◆ STATED TASK
Rewrite part of the data below as a Markdown table with the columns No. and Line, one numbered row per line and no blank lines. Begin at the line containing "How do I perform: Toggle" and stop after the line containing "click(1294, 18)".

**** DATA LISTING ****

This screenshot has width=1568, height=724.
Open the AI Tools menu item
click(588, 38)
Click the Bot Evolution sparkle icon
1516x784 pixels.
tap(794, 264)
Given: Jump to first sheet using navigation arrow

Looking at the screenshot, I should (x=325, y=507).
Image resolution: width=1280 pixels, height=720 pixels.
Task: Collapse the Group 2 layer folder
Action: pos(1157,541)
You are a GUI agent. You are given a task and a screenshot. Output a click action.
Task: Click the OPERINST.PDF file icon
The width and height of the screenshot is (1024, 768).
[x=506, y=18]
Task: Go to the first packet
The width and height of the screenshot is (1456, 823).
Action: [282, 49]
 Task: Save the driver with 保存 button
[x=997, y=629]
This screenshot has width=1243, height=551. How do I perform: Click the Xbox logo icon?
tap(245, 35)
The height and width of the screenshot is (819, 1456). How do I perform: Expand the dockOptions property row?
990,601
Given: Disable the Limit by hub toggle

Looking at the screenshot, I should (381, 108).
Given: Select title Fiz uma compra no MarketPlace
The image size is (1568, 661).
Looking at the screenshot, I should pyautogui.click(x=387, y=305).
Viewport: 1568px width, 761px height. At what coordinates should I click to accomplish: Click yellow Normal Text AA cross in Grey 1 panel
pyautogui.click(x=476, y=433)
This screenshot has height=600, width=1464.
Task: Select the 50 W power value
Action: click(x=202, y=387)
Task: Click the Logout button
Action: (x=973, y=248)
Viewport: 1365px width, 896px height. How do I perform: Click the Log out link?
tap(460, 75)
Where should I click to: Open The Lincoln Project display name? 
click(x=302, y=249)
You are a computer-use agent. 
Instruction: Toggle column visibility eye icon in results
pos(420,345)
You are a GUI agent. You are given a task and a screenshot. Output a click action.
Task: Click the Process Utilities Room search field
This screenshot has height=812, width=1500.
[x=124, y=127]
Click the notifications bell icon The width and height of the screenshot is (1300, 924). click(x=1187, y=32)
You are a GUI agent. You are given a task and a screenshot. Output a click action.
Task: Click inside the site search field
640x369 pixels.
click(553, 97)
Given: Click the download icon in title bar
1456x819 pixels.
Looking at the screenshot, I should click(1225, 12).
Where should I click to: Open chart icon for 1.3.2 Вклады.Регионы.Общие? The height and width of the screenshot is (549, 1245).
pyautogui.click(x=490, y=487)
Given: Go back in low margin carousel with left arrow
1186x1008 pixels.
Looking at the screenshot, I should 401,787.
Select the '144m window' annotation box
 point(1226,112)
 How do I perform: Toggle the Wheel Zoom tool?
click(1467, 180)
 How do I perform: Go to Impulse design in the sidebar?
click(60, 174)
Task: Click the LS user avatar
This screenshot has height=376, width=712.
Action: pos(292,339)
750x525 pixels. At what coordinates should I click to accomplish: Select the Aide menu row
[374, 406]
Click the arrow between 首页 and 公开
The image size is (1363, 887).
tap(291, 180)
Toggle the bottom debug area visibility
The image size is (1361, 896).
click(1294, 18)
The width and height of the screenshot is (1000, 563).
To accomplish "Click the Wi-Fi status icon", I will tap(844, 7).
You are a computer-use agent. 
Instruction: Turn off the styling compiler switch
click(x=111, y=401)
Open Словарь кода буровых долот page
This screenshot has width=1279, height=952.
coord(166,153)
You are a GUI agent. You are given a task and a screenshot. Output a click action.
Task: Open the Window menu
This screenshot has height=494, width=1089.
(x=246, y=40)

****

◆ EXERCISE OUTPUT
| No. | Line |
|---|---|
| 1 |  How do I perform: Toggle the Wheel Zoom tool? |
| 2 | click(1467, 180) |
| 3 |  How do I perform: Go to Impulse design in the sidebar? |
| 4 | click(60, 174) |
| 5 | Task: Click the LS user avatar |
| 6 | This screenshot has height=376, width=712. |
| 7 | Action: pos(292,339) |
| 8 | 750x525 pixels. At what coordinates should I click to accomplish: Select the Aide menu row |
| 9 | [374, 406] |
| 10 | Click the arrow between 首页 and 公开 |
| 11 | The image size is (1363, 887). |
| 12 | tap(291, 180) |
| 13 | Toggle the bottom debug area visibility |
| 14 | The image size is (1361, 896). |
| 15 | click(1294, 18) |